Aquellas islas eran la guarida de los famosos filibusteros del golfo de México, que

habían jurado una despiadada guerra a los españoles y expoliar sus colonias.

La imprevista vuelta de Morgan, a quien todos creían muerto, produjo enorme emoción entre todos los corsarios, que sentían profundo afecto por el antiguo lugarteniente del Corsario Negro por su valor y audacia.

La noticia de la toma de Maracaibo, la libertad de la señorita de Ventimiglia, el saqueo de Gibraltar y la destrucción de la escuadra española habían llegado ya a las Tortugas, llevada por los compañeros de Morgan, quienes, más afortunados, habían logrado ponerse en salvo en unión de las riquezas apresadas. La desaparición de la fragata tomada al almirante, y en la que se habían embarcado la señorita de Ventimiglia y Morgan, había dado lugar a graves temores, y muchos jefes corsarios habían terminado por creer que todos se habían ahogado en el mar Caribe.

Por eso la vuelta del audaz corsario fue saludada con grandes muestras de gozo.

Apenas se vio anclada la nave entre los veleros corsarios que llenaban la bahía, cuando ya los más famosos recorredores del mar estaban a su bordo.

Estaba Brodely, que más tarde debía hacerse famoso en la toma del castillo de San Felipe, reputado como inexpugnable; Shap, Harris, Sawkins, tres hombres temibles, cuyas empresas maravillaron al mundo; Wattling, el saqueador de las costas peruanas; Montauban, Michel y otros, entonces poco conocidos, pero que a su vez se hicieron famosos.

Al saber que la señorita de Ventimiglia había sido de nuevo capturada y conducida a Panamá, un grito de rabia se alzó entre aquellos valientes, y la idea de intentar la gran empresa ideada por Morgan, surgió en todos los cerebros.

La expugnación de aquella gran ciudad, emporio de las riquezas del Perú y de México, había ya tentado otras veces a los corsarios, acostumbrados a no conocer obstáculos. La distancia y las dificultades que podían encontrar en la travesía del istmo, que no conocían, más que las imponentes fuerzas que podían oponerles los españoles, era lo que los había detenido hasta entonces.

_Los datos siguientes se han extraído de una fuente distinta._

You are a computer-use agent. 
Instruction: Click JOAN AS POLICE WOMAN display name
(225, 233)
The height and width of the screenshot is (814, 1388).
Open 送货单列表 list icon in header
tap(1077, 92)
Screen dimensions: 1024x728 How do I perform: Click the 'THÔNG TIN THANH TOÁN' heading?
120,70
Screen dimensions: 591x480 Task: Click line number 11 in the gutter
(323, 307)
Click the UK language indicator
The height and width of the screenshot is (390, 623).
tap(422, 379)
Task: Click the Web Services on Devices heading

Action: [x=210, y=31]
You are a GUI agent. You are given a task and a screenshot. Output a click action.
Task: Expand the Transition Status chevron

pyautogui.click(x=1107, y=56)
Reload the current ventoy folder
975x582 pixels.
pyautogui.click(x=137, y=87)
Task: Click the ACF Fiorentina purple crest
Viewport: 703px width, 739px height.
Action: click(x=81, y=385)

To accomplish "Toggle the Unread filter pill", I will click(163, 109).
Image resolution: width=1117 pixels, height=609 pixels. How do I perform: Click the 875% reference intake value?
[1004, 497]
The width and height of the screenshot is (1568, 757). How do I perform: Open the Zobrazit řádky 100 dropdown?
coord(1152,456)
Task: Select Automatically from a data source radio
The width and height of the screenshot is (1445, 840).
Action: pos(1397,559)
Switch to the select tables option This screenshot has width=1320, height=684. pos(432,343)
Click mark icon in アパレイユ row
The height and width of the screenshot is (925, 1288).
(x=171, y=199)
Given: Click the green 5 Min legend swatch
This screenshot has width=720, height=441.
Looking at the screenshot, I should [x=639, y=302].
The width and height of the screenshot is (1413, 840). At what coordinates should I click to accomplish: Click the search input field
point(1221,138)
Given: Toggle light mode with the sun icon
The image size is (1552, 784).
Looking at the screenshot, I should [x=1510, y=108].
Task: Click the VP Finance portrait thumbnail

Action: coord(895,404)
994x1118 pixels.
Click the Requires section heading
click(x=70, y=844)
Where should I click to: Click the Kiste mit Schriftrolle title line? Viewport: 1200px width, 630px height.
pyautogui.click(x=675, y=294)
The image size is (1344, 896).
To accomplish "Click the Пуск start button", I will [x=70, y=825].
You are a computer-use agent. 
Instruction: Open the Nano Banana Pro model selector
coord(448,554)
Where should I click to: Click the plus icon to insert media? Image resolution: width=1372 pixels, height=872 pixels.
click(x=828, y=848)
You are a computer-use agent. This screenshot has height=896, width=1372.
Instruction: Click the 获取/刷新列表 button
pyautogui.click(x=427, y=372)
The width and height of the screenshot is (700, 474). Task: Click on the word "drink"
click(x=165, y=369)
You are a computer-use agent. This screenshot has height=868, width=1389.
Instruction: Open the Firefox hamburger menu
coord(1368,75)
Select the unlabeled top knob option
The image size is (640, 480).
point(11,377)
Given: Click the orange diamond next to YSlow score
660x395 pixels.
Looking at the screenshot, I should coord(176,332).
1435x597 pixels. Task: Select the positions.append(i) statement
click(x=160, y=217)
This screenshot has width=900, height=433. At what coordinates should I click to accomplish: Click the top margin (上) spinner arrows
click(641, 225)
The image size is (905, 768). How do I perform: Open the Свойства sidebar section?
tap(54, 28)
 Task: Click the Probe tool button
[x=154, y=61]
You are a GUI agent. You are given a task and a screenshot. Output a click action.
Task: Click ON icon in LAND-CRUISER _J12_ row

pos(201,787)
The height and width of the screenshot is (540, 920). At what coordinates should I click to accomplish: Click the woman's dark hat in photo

Oyendo a Morgan proponer la gran empresa, nadie hizo ninguna objeción.

-Allí dijo el filibustero-, además de librar a la señorita de Ventimiglia, que se ha puesto bajo la protección de nuestras espadas, encontraréis tesoros bastantes para enriqueceros todos.

Una hora después la expedición quedaba decidida por los más célebres y audaces jefes de las Tortugas.